Work request: Repeat every record exactly, but omit the images.
'''
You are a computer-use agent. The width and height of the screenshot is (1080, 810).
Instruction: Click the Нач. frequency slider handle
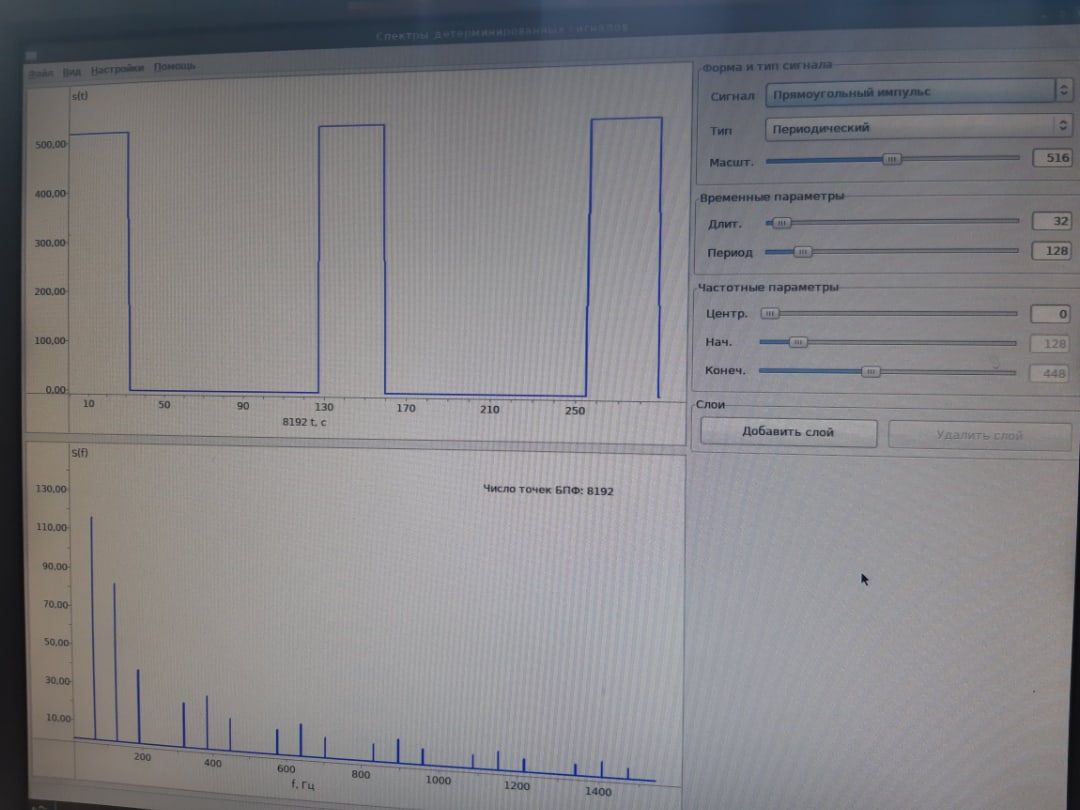click(x=798, y=342)
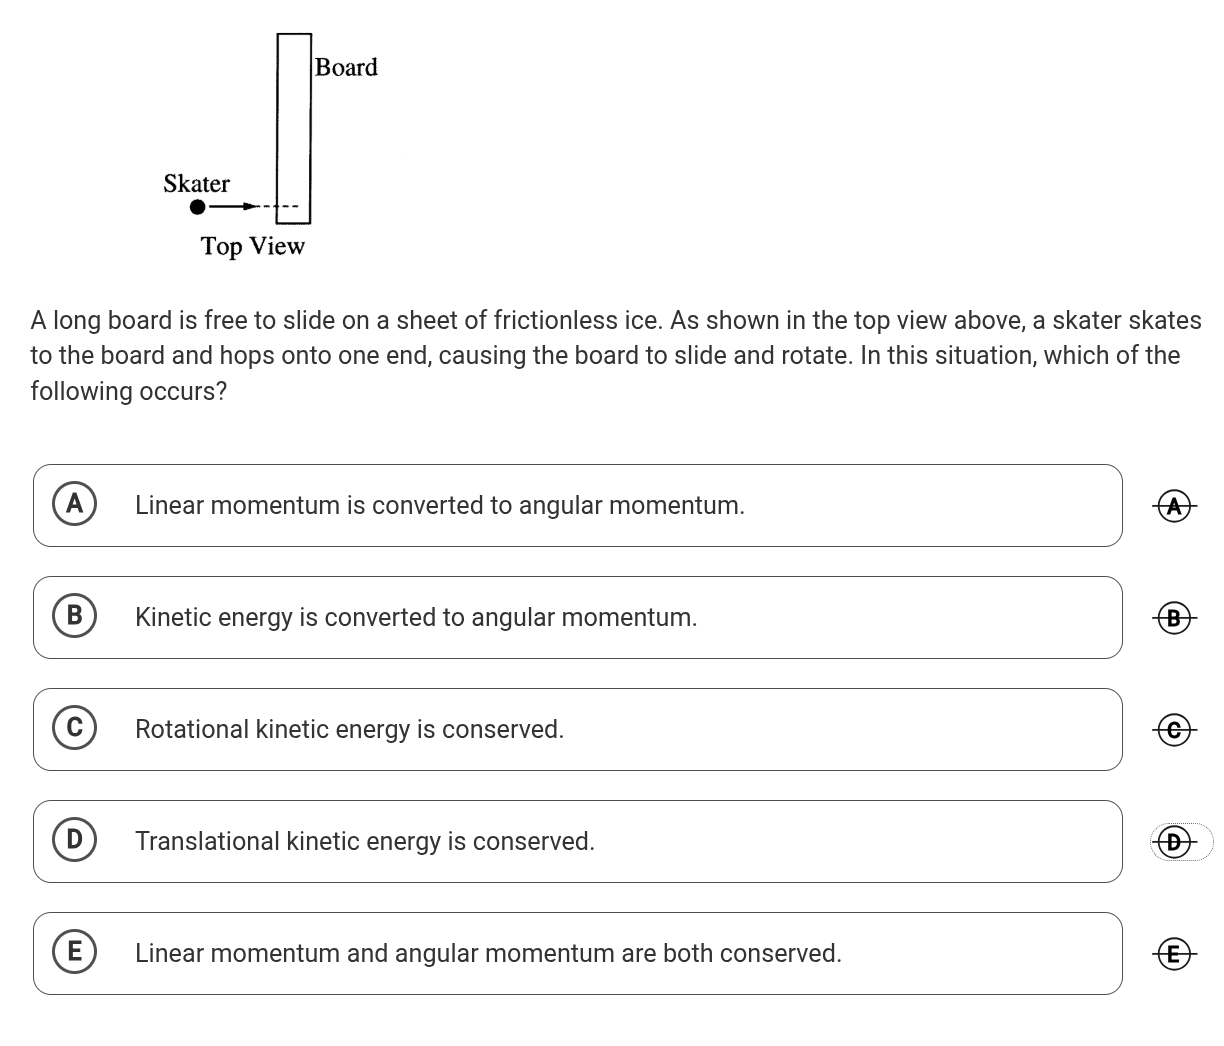Viewport: 1224px width, 1046px height.
Task: Click answer text "Rotational kinetic energy is conserved"
Action: tap(349, 729)
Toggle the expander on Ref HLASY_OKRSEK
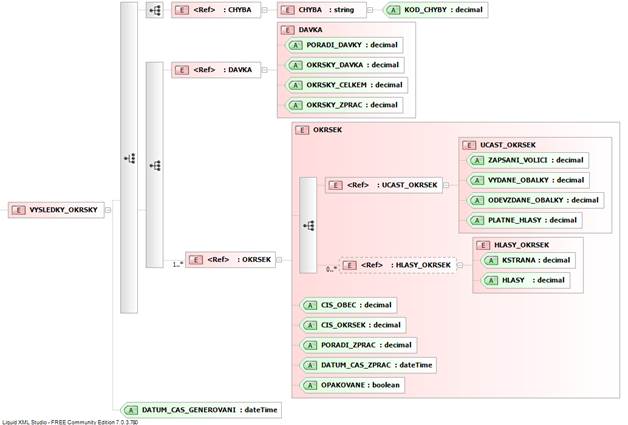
'''
Output:
You are a computer-use agent. The width and height of the screenshot is (1080, 810).
Instruction: Click the Нач. frequency slider handle
click(x=798, y=342)
Viewport: 1224px width, 1046px height.
Task: Click answer text "Rotational kinetic energy is conserved"
Action: tap(349, 729)
Toggle the expander on Ref HLASY_OKRSEK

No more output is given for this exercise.